La musica, però, non è mai stata davvero un passatempo per Carol Kaye, non poteva permetterselo.
Oggi, a 86 anni, dà lezioni di basso su Skype (ad una cifra davvero modica, peraltro, 50 dollari per 45 minuti), quella bambina prodigio che ha fatto del suo impegno abnegato e della sua voglia di arrivare un marchio di fabbrica.
Una compenetrazione di opposti, la Kaye.
Eccezionalmente dotata, ma sempre puntualissima, impeccabile nel rispettare le indicazioni e creativa al momento giusto.
Ha influenzato generazioni e generazioni ed è nelle nostre orecchie, in fondo, da sempre. Tanto silenziosa nei meriti, tanto potente nei dischi, facendo ruggire il suo Fender come una leonessa incazzata. Ed è esattamente questo: una leonessa.
Si pensa che genio e costanza non convivano di buon grado.
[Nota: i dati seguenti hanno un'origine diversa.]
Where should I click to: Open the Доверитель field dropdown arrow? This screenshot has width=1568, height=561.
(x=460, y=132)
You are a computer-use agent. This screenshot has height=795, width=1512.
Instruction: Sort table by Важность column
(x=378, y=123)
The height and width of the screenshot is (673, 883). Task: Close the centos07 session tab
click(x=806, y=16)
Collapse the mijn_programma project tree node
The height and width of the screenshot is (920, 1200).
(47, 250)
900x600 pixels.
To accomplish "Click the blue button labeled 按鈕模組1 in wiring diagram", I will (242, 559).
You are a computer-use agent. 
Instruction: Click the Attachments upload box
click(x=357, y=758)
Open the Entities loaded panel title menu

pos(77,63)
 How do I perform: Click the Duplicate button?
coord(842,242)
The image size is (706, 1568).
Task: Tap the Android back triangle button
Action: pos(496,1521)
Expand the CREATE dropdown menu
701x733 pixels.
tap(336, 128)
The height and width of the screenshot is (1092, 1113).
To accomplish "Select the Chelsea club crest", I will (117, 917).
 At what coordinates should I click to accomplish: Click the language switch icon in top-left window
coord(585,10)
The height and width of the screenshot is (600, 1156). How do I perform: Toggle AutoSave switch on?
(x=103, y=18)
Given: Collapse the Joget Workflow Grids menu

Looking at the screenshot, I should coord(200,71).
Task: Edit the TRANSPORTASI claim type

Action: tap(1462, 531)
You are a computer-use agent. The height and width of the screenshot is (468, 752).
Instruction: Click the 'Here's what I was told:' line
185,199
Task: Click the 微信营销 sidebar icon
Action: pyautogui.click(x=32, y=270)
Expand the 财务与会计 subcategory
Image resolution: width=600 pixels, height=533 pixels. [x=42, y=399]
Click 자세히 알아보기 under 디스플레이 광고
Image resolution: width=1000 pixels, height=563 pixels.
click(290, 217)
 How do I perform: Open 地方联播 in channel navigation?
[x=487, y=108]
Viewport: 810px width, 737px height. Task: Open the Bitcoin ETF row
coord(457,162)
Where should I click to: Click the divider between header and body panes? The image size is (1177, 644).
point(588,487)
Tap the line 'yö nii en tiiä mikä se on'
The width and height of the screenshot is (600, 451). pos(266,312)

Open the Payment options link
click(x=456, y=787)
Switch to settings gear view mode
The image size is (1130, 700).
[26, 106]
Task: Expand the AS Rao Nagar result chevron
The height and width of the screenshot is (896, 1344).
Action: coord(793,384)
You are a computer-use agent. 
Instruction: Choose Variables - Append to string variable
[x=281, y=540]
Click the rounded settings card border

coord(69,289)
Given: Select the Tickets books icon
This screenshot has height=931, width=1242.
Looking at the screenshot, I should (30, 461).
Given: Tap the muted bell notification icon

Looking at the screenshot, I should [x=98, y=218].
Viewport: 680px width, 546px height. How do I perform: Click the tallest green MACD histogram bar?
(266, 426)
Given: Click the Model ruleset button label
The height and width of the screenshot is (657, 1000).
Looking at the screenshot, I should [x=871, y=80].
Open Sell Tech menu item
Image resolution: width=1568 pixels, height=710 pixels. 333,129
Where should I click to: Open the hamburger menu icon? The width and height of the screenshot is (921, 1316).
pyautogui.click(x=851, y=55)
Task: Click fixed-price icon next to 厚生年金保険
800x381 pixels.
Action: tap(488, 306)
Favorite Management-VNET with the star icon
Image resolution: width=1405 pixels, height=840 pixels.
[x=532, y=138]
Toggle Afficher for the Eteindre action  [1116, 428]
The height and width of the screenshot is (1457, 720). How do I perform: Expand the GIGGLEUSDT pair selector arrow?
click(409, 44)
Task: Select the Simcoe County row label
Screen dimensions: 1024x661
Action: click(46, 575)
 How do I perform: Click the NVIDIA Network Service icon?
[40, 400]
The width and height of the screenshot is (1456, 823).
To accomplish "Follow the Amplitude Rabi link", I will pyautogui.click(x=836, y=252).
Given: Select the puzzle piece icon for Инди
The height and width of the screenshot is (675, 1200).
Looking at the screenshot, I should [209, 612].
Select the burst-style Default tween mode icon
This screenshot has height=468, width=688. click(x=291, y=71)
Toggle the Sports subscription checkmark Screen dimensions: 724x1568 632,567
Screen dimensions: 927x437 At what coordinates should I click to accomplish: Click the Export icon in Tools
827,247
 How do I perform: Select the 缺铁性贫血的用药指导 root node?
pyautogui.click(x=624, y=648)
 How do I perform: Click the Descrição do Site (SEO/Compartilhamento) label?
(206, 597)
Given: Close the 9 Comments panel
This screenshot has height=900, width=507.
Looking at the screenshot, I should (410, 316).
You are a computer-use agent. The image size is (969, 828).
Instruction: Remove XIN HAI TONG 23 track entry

Alcuni addirittura sono convinti che i talenti siano per forza innati e che coltivare una passione sia – talvolta – uno spreco di tempo.
Io dico che la vera grandezza nasce solo dall’umiltà.
Adoro le divinità terrestri come Carol Kaye: sono superiori al resto del mondo, ma hanno la classe di non farglielo notare.
Semplicemente e silenziosamente, lo rendono un posto migliore, più figo, più ritmato.